A2 細胞内でのLGGの局在の解析・LGGのN末又はC末にGFPを融合した形質転換カルスを作成し、核への局在を示す予備的な結果を得た。一方で再生してきた植物では細胞内の小器官への蓄積の可能性も示唆されたので、細胞内で機能する場所を明らかにする。
A3 LGGパラログ遺伝子の機能解明・イネゲノムにはLGG遺伝子のパラログが1コピー存在しているので、機能の冗長性が考えられる。ゲノム編集において欠損変異体を作出したが、シングルの変異では大粒化などの影響は観察されなかったので、LGGとの2重変異体を作出して表現型の変化を調べる。
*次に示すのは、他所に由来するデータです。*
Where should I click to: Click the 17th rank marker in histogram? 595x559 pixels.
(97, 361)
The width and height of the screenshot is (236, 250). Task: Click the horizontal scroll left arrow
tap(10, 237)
プロジェクトB1 LGGの標的mRNAをin vitroで探索・大腸菌において発現させたLGGタンパク質と相互作用する核酸を選抜する。合成した短いランダムな核酸配列とLGGタンパク質を相互作用させ同定するHT-SETEX法を用いる。
B2 LGGの標的mRNAをin vivoでヒスチジン融合LGGタンパク質を発現させたイネから結合したRNAを同定する方法とLGG抗体を用いて免疫沈降させて標的RNAを探索・同定するRIP方法を検討し、得られたRNA配列をRNA-seqで配列を同定する。
B3 LGGの標的mRNAの同定・B1とB2から得られた結果を比較検討し、候補のmRNAをLGGタンパクとの結合をゲルシフトアッセイで評価する。候補遺伝子とGFPの融合したコンストラクトをイネに導入し、GFP抗体を用いて翻訳抑制について評価を行う。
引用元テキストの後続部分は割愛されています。